Brasil
Morte de três idosos embasa prisão de médico do RS investigado por outros 39 óbitos
João Batista de Couto Neto, de 46 anos, foi detido no Hospital Municipal de Caçapava, no interior paulista, enquanto exercia a profissão. Polícia ainda tenta entender motivação
O médico cirurgião João Batista de Couto Neto, de 46 anos, é investigado há mais de 1 ano por ter provocado a morte de pelo menos 42 pacientes, além de lesões corporais a outros 114, em Novo Hamburgo, no Rio Grande do Sul. Mas sua prisão, realizada nesta quinta-feira, em São Paulo, após indiciamento por homicídio doloso qualificado, se fundamentou na conclusão de apenas três desses inquéritos. São crimes que, segundo os investigadores, teriam sido cometidos contra dois homens e uma mulher: todos eles idosos.

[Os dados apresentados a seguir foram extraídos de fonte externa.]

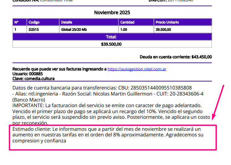Click the Clave: comedia.cultura text
231x165 pixels.
(x=33, y=79)
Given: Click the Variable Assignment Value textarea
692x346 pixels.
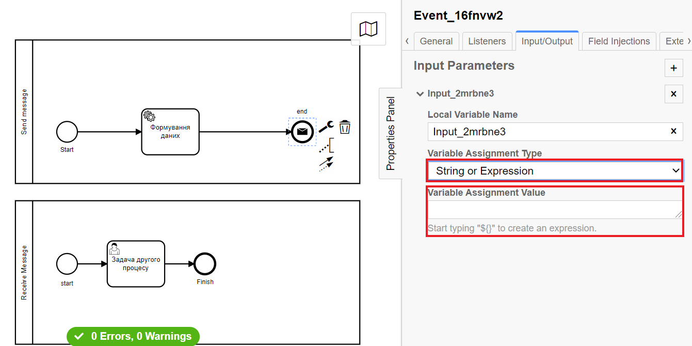Looking at the screenshot, I should (x=555, y=209).
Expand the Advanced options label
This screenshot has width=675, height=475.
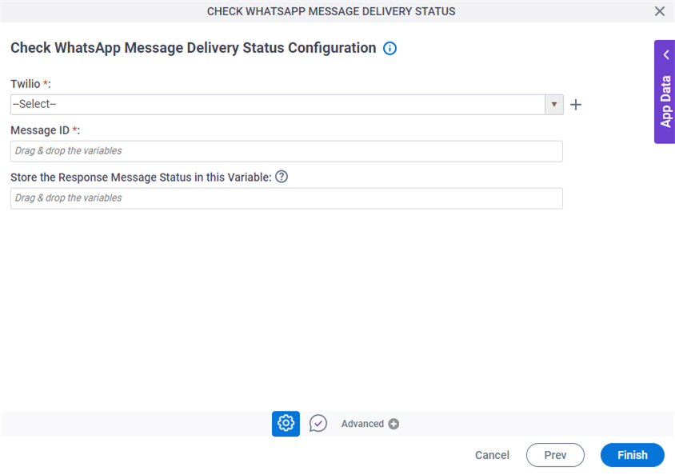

No pedido de prisão preventiva, aceito na quarta-feira pelo juiz Guilherme Machado da Silva, do Tribunal de Justiça do Rio Grande do Sul, a Delegacia de Novo Hamburgo argumentou que João Batista de Couto Neto agia com dolo eventual, ou seja, ele assumia o risco de matar seus pacientes.
O cirurgião foi indiciado por homicídio doloso qualificado por motivo torpe, meio cruel, uso de recurso que dificultou a defesa da vítima e agravado por violação de dever inerente à profissão e praticado contra vítimas maiores de 60 anos. Se condenado, Couto Neto pode ter que cumprir pena de reclusão de 12 a 30 anos por cada um dos três crimes.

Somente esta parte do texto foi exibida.